First off, I have to mention that the production on this album is better than on SMS, but is still no better than average overall. The reverb that plagued their debut has been toned down, but is still present to a certain extent. It has been removed from the vocals and guitars, but remains a factor on the drums. Much on the feedback that was present on SMS is missing from this album, which is good because all of the instruments can be heard clearly now. The guitars still sound a bit thin at times, but that can be overlooked due to the amazing skill that is present. In short, the production on Go Off!
is a small step up from their debut.
One thing that hasn't changed is the undeniably amazing skills of the guitarists, and co-founders, Marty Friedman and Jason Becker. Their melodic skills improved, and this is evident on tracks such as "E.S.P" and "Black Cat," where the guitar work is atmospheric and adds a new level to the respective songs. One thing that has never been a problem with either guitarist is the feel of their playing, and it comes across as very strong on this album. They are intelligent enough to know that certain songs call for certain types of solos. On the title track "Go Off!", they mix sweep picking, with melodic, lyrical runs, and harmonized shredding; on paper it sounds like this would truly be one cacophony (no pun intended) of a lead line, but it comes across as very well written and executed. One downside to the track is that the guitars in the introduction sound very thin and annoying. The neo-classical element has been toned down slightly on this album, and in turn is traded off for a more straight forward rock sound, but is still apparent on a few select tracks.
The rhythm work on this album has also been stepped up. On SMS, there were a select few great rhythms, and for the most part everything was just good, but on Go Off!
the tracks are riddled with aggressive riffs and fills. "X-Ray Eyes", the opener of the album is reminiscent of the opener "Savage" from SMS, and much like it, starts out, and ends on an aggressive note. "Sword of the Warrior" is in my opinion, the most aggressive track Cacophony
managed to write in their short stint as a band. This is largely in part of the drumming, which unlike their debut is undeniably great.
The drumming on this album was handled by Deen Castronovo, despite having Kenny Stayropoulous' picture on the liner notes. Double bass is used throughout the album, and it used well. as opposed to having a steady roll for the entirety of the album, it is used only to accent the guitar riffs or add to the wall of sound under the solos. The fills on the album are good, nothing special, but solid nonetheless. On tracks like "Sword of the Warrior" and "Stranger" the drumming fits like a glove, combining just the right amount of technicality with a simple 4/4 beat.

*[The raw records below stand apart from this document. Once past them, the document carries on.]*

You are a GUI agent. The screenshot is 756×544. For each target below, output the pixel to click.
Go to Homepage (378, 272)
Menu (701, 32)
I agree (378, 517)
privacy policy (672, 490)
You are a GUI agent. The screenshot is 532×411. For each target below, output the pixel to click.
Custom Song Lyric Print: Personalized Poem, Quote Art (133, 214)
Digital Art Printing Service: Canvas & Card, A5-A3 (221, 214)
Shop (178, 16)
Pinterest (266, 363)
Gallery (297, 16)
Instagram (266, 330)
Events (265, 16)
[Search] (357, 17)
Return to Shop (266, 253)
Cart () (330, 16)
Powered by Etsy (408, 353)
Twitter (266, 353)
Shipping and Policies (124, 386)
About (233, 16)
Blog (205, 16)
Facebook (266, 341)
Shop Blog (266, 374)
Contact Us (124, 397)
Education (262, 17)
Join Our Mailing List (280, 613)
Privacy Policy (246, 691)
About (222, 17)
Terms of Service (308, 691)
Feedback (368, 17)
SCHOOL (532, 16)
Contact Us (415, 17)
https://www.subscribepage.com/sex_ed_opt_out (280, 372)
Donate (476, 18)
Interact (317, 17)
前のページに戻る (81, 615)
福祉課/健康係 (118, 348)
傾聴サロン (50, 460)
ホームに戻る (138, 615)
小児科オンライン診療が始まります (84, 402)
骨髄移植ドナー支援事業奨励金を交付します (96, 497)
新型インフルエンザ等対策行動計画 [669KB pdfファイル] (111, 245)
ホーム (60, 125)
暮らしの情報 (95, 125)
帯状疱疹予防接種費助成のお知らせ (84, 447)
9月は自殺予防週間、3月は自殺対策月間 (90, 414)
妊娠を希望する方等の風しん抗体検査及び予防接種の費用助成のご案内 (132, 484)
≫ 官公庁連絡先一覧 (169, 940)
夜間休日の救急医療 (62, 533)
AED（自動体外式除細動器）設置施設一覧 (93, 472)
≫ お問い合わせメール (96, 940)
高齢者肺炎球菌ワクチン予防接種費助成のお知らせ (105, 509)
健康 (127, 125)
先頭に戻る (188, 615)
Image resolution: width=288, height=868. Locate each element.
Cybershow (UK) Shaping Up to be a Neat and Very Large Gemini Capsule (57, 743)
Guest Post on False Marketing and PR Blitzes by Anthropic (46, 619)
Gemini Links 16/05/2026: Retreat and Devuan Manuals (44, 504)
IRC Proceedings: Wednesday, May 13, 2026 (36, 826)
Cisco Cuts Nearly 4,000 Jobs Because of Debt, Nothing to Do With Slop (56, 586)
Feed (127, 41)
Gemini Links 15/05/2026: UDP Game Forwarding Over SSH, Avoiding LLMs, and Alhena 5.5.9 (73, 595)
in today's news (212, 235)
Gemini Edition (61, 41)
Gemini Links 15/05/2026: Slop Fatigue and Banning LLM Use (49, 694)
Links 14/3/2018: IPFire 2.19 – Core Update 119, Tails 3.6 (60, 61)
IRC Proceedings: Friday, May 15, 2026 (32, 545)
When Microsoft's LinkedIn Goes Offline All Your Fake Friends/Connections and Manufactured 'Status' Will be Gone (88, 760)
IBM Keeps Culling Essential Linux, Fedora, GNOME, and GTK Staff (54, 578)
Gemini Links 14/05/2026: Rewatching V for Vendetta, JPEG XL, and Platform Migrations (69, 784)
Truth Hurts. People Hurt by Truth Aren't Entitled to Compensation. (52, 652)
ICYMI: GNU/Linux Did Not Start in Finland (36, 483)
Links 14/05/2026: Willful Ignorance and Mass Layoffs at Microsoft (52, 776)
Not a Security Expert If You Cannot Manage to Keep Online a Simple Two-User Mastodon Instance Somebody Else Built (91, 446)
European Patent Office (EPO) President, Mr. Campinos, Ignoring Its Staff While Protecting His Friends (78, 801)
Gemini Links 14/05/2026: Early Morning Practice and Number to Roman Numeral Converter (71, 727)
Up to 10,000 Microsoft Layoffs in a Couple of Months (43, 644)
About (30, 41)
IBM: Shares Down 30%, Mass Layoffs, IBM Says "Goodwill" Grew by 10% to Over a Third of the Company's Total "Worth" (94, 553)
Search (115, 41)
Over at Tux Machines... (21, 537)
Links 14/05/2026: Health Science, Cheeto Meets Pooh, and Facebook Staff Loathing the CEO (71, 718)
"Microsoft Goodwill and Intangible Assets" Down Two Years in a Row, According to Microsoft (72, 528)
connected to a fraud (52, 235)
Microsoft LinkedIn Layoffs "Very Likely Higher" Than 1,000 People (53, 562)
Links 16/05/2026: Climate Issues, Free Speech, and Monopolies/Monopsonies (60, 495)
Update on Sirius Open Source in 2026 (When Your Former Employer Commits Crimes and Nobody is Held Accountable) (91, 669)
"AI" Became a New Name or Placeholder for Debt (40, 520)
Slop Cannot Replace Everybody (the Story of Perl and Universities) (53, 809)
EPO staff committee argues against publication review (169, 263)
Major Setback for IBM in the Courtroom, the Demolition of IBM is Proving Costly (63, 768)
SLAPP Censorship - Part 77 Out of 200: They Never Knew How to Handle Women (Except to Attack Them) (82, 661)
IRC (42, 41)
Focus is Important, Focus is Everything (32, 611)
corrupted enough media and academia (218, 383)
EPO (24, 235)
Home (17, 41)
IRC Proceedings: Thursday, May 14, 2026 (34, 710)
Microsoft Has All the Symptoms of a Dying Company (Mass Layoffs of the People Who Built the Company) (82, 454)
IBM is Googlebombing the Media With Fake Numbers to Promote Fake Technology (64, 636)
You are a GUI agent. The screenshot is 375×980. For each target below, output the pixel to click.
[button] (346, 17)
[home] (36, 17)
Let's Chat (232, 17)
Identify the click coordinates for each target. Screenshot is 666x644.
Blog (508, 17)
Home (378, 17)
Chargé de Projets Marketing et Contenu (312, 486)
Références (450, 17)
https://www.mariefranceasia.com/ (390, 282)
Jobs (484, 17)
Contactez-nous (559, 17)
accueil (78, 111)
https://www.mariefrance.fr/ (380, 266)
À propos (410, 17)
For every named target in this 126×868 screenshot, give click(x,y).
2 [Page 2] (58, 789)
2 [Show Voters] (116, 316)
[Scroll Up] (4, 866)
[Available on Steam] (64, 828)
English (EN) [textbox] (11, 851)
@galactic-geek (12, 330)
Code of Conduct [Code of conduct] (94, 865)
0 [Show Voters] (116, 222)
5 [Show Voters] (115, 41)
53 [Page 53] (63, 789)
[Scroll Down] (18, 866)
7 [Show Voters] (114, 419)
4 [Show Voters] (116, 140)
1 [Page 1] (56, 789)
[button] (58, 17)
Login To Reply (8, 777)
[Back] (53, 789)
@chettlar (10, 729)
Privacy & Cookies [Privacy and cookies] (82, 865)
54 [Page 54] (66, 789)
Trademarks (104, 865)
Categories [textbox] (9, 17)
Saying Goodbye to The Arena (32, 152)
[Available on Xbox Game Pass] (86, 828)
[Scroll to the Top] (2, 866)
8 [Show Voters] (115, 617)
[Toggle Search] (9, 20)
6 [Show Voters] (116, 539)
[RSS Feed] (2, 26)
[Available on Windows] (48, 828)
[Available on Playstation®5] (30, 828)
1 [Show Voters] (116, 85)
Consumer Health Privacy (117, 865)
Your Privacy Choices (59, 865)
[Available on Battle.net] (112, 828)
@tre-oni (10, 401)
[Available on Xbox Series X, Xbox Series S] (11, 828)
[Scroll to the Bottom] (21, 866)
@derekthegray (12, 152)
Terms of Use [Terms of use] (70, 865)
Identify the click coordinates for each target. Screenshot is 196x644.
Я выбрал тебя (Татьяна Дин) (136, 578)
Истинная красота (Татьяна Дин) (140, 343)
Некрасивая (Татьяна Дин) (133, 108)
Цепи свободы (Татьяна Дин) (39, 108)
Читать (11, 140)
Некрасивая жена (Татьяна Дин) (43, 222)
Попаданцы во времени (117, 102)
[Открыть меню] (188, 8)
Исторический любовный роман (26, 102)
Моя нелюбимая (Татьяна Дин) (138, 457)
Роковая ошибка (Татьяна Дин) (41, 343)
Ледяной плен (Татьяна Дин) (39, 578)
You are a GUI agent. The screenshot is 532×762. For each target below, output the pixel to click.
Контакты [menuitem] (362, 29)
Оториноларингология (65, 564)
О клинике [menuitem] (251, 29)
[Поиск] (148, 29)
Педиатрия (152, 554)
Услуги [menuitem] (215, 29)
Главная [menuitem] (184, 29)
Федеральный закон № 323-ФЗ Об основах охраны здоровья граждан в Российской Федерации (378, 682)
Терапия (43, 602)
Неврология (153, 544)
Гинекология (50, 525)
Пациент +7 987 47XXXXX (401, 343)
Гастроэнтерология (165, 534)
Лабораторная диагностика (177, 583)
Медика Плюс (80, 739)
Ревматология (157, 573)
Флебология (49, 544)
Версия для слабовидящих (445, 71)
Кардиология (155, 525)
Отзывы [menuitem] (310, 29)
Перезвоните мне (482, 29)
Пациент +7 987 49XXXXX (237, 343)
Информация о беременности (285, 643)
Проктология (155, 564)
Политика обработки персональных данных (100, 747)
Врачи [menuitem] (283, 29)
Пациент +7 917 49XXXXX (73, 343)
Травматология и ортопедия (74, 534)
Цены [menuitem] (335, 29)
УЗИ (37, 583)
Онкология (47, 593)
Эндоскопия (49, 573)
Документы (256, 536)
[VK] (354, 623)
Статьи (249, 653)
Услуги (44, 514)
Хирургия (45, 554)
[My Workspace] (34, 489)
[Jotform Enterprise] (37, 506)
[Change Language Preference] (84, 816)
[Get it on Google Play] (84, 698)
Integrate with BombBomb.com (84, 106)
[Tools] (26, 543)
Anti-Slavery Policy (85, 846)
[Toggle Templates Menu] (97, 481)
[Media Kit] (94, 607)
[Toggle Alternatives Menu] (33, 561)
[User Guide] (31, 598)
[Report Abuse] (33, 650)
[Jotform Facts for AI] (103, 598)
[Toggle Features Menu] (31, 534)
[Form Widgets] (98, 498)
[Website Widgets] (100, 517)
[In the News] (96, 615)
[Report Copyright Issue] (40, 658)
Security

Deen's drumming is incredible. ~ Jason Becker
Unlike the first album however, the bass isn't consistently present, and shows up in only a few spots. Unfortunately, there's not much more to say about it.
The vocals on the album are much better as well. Throughout the album they are in tune and powerful. Peter Marrino's vocal style matches the musical aspect of the band very well, and really drives home the lyrics he is delivering. On the down side, the lyrics he delivers aren't all that great.
Don't mess with the black cat
Don't mess with the black cat
If you believe in superstition ~ Lyrical excerpt from "Black Cat"
Overall this album is a step up from their debut Speed Metal Symphony
musically and vocally. The guitar work is phenomenal and the drumming is great. The vocals aren't too shabby either. Unfortunately the lyrics and bass leave something to be desired. I'd recommend this to any fan of Jason Becker or Marty Friedman's solo work, speed metal, neo-classical metal, or just badass music in general.
Marty Friedman - Lead Guitar, Rhythm Guitar
Jason Becker - Lead Guitar, Rhythm Guitar
Peter Marrino - Vocals
Jimmy O'Shea - Bass
Kenny Stavropoulous - Drums (Deen Castronovo played drums on this album)
"Go Off!" - The title track off the album is also an instrumental. It starts off with some harmonized sweep picking that has a thin sound to it, but it only lasts for about 30 seconds. The rest of the track is a trade off of classic solos between Becker and Friedman.
"Sword of the Warrior" - the most aggressive Cacophony
track, IMO. It begins with a drum fill, and the aggression just continues and climbs until its end.
"Images" - Jason Becker's favorite track off the album. It begins with a light guitar lead, and then continues on into a melodic guitar clinic by Mr. Becker.